Three years on and we have seen two Prime Ministers hand in their resignation, politicians revolting and a country ever more divided yet the prospects of a Brexit seem to be in a distant future.

So the question is why Brexit is such a mess?

The simple answer is no one was prepared for it and the decision of a former Prime Minister set the future of this nation into uncharted waters.

For many centuries, the division of Europe resulted in countless wars but the devastation of the Second World War forced the European elites to consider cooperation thus beginning the evolution of the European Union as we see today.

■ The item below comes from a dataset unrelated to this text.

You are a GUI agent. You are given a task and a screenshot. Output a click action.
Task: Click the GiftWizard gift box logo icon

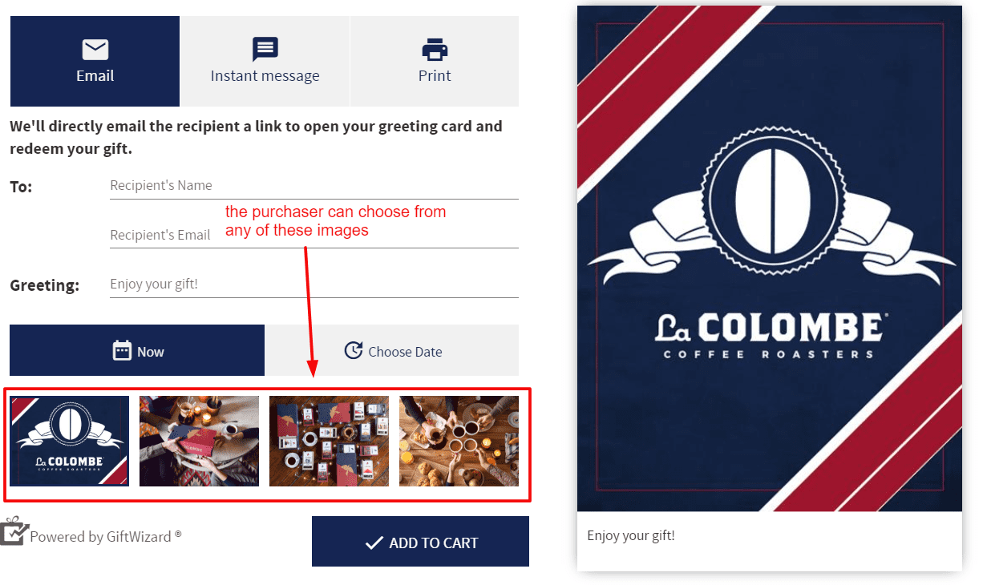(14, 531)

Therefore, the idea of a member state leaving was not included until the Lisbon Treaty of 2009 after attempts made by the European body to overcome their criticisms of being more democratic and transparent.

To summarise, if a member state evokes Article 50, they need to reach a mutual agreement with the rest of the member states to leave the union. The European Union took decades to make so leaving it will not be a straightforward task.

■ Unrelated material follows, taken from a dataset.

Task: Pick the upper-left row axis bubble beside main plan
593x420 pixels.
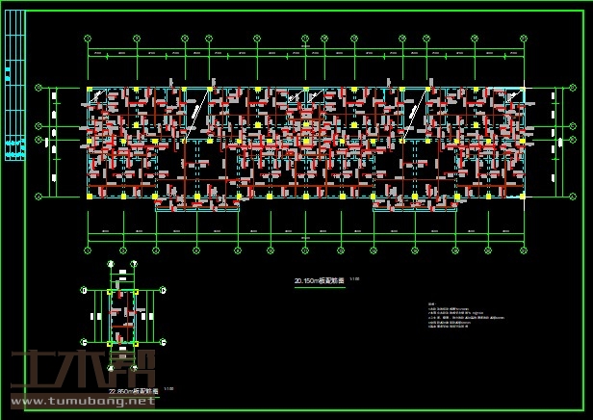Action: pyautogui.click(x=39, y=90)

Hence why did Britain became the first member state to evoke Article 50? For some time many people were unhappy with the laws that were enforced by Brussels, where the major European Union headquarters are situated.

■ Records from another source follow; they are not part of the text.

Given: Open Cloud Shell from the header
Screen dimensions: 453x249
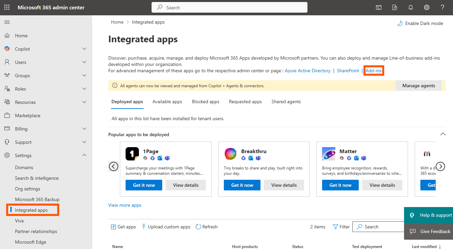Looking at the screenshot, I should [x=379, y=7].
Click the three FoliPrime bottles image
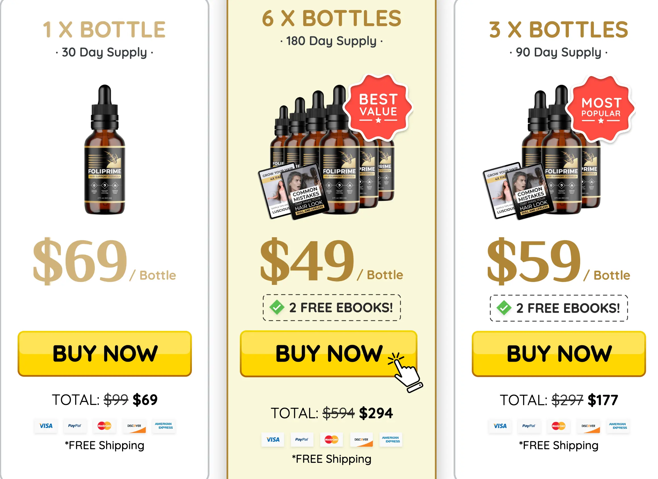658x479 pixels. pyautogui.click(x=543, y=151)
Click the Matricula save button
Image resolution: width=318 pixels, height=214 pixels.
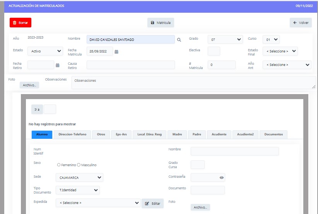click(161, 23)
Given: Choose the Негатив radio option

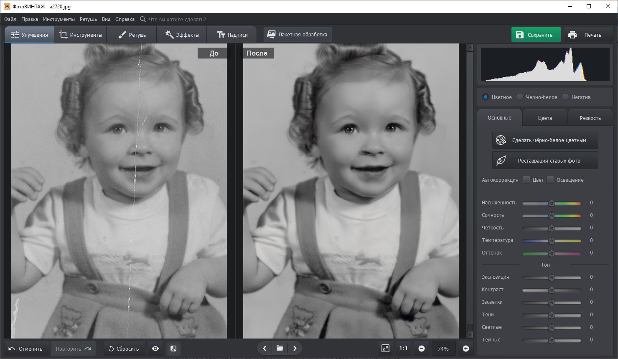Looking at the screenshot, I should [565, 97].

The two major concerns are migration and fishing rights. Under European Union law, member states’ citizens are allowed to travel, work, study and live throughout the Union and the European Union set quotas on how much each state are allowed to fish in each other’s fishing territory.

Therefore, right-wing parties like the UKIP and Britain First sought to use these issues as a platform to gain power to retake control over British borders.

The Conservative Party won their first general election in 13 years in 2010 but not a majority so the Prime Minister at the time, David Cameron, promised a referendum on whether to stay or exit the European Union if he won the 2015 elections. The Conservative Party won the majority and David Cameron set a referendum date on June 23rd, 2016.

As a result, Britain voted by 52% to leave the Union but there were clear divisions between the nation states and major cities. Scotland and Northern Ireland voted to stay while England and Wales had a majority vote for Brexit but the capital city, London, voted overwhelmingly to stay but cities like Liverpool and Leeds voted to stay by slim margins.

Nonetheless, David Cameron stepped down as leader and left the country in shambles.

The Home Secretary, who voted to remain, Theresa May succeed David Cameron as Prime Minister but failed to reach a deal that satisfied a divided country therefore, she handed her resignation on 7th June 2019.

After 6 years since David Cameron announced a referendum and 3 years since the actual vote, we are not any closer to leaving the European Union.

Will October 31st be the final decision or will we waste money in this shambolic situation.